Sixty-two years ago she performed for the first time on stage. The next day her mother got a surprise visit from the pastor who asked how she could have let her sixteen year old daughter sing in a nightclub. Doña Mafalda Minguel (79) laughs: "In those days there were no female artists. I became the first and I think my mother was really proud of me."


She always knew she could sing, says Doña Mafalda. "As a child I sang at home, at school, all I wanted was to sing.” She never imagined becoming famous. “That’s not what I cared about. I just loved singing, and I still do.” In the old days her brothers’ friends came to visit her family home to play guitar, and, she recalls: ‘They always asked me to sing a few songs.” Now three of her four sons - Arnell, Carlos and Sherman – practice every week at the patio in front of the house and ask their mother to sing.

'Arnell i su Orkesta' are a name that almost anyone in Curacao would recognize, they are widely regarded as one of the most important Curacaoan musical groups. Doña Mafalda still performs with the band on occasion. "I just love it. Music is my life. It is through music that I met my husband..." She freezes up, the early death of her beloved husband Manuel 'Shon Ma' Salsbach, in 2001, is too painful to talk about. Her son proudly shows a black and white photo of the famous trumpeter.

"Every day my parents rehearsed out here," says Arnell Salsbach (52), sitting on the porch of the one level home in Suffisant, where the family has been living for 50 years. "When my father came home from work, he started playing the trumpet. On Saturdays and Sundays he played all day long, he would put records on and play different parts, then my mom would start singing the lyrics, and often others jumped in, singing duets, playing instruments.” There was always ambiance, he says, smiling from ear to ear. “Sometimes, when new people had come to live in the neighborhood, we received complaints. On several occasions we got a visit from the police, after they received a call from someone new in Suffisant. Police officers stayed a while to listen, they all enjoyed it, and we were never summoned: we were respected as a musical family.”

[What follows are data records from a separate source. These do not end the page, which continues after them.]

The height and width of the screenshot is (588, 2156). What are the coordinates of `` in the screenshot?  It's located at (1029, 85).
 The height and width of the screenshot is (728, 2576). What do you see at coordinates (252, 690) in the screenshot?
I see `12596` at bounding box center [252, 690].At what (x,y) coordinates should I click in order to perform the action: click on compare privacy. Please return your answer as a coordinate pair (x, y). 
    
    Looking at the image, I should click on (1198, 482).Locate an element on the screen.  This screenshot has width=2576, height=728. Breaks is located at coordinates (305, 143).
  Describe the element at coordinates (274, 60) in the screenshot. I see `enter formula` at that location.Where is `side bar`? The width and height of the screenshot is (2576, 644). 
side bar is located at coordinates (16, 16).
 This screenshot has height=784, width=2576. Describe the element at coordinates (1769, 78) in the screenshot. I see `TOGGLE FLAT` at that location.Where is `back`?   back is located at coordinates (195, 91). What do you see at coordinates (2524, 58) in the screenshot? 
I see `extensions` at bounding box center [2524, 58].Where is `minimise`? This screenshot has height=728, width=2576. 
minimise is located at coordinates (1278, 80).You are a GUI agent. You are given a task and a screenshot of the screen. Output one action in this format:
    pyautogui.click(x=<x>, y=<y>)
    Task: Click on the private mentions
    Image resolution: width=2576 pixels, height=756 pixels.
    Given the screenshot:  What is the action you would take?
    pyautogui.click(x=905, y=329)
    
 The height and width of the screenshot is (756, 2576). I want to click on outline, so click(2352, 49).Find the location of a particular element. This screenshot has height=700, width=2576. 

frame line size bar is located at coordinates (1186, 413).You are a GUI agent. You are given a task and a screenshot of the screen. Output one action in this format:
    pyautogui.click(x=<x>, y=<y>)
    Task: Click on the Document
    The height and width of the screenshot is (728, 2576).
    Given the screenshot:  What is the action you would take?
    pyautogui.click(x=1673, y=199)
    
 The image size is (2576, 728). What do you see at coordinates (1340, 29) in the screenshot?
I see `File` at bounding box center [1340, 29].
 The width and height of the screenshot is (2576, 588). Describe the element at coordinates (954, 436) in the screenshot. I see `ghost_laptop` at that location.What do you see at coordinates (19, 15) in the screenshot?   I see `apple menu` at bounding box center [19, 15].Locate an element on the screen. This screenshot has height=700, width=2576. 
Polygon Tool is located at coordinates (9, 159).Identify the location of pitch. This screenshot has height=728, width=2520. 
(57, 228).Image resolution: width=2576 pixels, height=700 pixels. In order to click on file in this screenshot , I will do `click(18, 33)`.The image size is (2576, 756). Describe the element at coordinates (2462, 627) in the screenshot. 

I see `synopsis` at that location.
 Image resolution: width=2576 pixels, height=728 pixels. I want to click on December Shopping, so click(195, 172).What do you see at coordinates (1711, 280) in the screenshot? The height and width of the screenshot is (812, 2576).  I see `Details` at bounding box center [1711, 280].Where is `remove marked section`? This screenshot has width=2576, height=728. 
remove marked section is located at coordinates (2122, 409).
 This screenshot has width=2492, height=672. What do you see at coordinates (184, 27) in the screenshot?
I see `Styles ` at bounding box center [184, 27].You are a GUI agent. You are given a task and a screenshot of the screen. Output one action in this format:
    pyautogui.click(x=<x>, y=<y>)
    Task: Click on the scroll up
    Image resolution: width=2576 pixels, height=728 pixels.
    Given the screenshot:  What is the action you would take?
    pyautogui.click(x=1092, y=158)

Shon Ma Salsbach was six years older than Doña Mafalda. He had just turned twenty when he came to play guitar at her family home, as one of her brother’s friends. He knew how to play the piano too. “He encouraged me to perform on stage," she says. "First with Trio Caribe, and then Trio Pentagram, performing at private gatherings and receptions." In 1954 she sang for the first time for the general public, performing with Sonora Moda at the Jolly Fellows Society at Rifwaterstraat. Only sixteen years old, but she wasn’t nervous at all, says Doña Mafalda. "When I started singing, the members of the Society started applauding and cheering me on. Everyone enjoyed the evening. "

Three years later, in September 1957, Doña Mafalda married her trumpet player and band manager. The ceremony took place in the presence of family and friends, and was not given much publicity. "We had both become famous, but we’ve always put family first.” The couple had six children: four sons and two daughters. They traveled to New York for performances, to Belgium, made a memorable debut at the Antilliaanse Feesten in Hoogstraten, and did several theatre tours in the Netherlands. Both sharing passion and joy, until the sudden death of Shon Ma on April 1, 2001.

‘Te Busco’ by Celia Cruz is Doña Mafalda's favorite song. She sings: "Al cielo una mirada larga, buscando un poco de mi vida. Mis estrellas no responden para alumbrarme hacia tu risa ... " (I keep gazing at the sky, looking for a part of my life ...) She then smiles, says: "I love boleros. And, of course salsa… Cucala, Cucala, Cucalaaaa…” Although she has difficulty walking, every time Doña Mafalda gets on stage, she gives a vibrant show. "Que no me paren la rumba,” says La Grande Dame de la Chanson, and smiles.